沈望轉身衝出去。
溫盞睜開眼,才發現四肢被綁在床欄上。
又餓又渴,下半身墜痛難忍。
她迷迷糊糊暈了過去。
不知過了多久,有人猛地將她打橫抱起,片刻後,又被狠狠扔在地上。
她渾身骨頭像散了架,磕碰處火辣辣地疼。
勉強抬眼,就看見宋曼琳抱著孩子正依偎在沈望懷裏啜泣。
滿心的厭煩和鄙夷翻湧而起,她撐著身子坐起來,“這次又是演哪出?”
沈望冷冷開口,“曼琳割腕自殺,要不是我趕來得及時,她人就沒了!”
溫盞挑了挑眉,目光落在宋曼琳裹得嚴嚴實實的右手腕上。
當初她自殺,可沒這般大陣仗。
腦海裏閃過自己無數次割腕的畫麵,當時沈望一次次在瀕死時救活她,卻又眼睜睜看著她重蹈覆轍。
果然,在他眼裏,她隻是個玩物。
她扯了扯嘴角,“我聽過一句話,說真正想自殺的人,怎麼可能會被救活?”
“宋小姐怕不是跟我一樣蠢,想用自殺來吸引男人的注意力吧?”
沈望愣了瞬,眼底翻湧著溫盞看不懂的情緒。
“帶太太去洗漱打扮。
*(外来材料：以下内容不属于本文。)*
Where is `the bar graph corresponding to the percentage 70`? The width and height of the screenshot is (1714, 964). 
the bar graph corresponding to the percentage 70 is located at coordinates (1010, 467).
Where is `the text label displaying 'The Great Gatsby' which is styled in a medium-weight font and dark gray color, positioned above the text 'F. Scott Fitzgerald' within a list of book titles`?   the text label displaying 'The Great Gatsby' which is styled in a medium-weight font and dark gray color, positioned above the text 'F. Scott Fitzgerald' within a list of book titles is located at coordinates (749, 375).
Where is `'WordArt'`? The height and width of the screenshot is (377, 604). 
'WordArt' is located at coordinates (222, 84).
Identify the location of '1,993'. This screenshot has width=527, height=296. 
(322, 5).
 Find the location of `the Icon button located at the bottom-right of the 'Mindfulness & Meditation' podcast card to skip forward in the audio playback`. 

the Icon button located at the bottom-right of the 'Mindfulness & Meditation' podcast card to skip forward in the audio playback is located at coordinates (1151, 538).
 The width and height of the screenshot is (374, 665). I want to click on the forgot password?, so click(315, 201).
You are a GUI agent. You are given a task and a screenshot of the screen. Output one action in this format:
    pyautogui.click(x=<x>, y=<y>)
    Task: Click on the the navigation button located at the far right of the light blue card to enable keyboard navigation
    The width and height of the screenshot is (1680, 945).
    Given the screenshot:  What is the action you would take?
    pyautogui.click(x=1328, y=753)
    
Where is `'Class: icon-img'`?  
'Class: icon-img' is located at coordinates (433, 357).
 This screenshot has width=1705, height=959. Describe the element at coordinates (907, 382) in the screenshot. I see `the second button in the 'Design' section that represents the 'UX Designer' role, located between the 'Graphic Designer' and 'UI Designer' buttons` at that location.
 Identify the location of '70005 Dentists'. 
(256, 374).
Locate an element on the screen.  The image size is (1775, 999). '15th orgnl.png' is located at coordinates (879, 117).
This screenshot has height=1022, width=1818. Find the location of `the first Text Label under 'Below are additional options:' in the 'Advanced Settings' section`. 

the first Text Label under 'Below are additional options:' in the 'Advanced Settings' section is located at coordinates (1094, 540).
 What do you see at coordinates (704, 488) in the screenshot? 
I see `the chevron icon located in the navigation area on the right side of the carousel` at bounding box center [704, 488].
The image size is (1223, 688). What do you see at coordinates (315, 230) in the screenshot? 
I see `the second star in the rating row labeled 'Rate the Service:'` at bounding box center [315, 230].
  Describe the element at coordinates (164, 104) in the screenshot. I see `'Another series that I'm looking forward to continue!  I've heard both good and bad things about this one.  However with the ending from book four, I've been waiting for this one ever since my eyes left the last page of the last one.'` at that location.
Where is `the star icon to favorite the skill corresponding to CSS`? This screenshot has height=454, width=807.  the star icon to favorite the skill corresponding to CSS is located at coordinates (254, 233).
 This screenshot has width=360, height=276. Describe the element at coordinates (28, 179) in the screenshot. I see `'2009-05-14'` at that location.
”
他聲音冷硬,不帶半分情緒,“一會準時把人送到會場。”
宋曼琳卻突然開口,“阿望,我有話跟溫小姐說,你先出去吧。”
房間裏隻剩兩人,宋曼琳立刻下床,抱著孩子朝她走過來。
“你自殺一百次,不就是為了逼他回到你身邊嗎?那你和我又有什麼區別?你裝什麼清高?”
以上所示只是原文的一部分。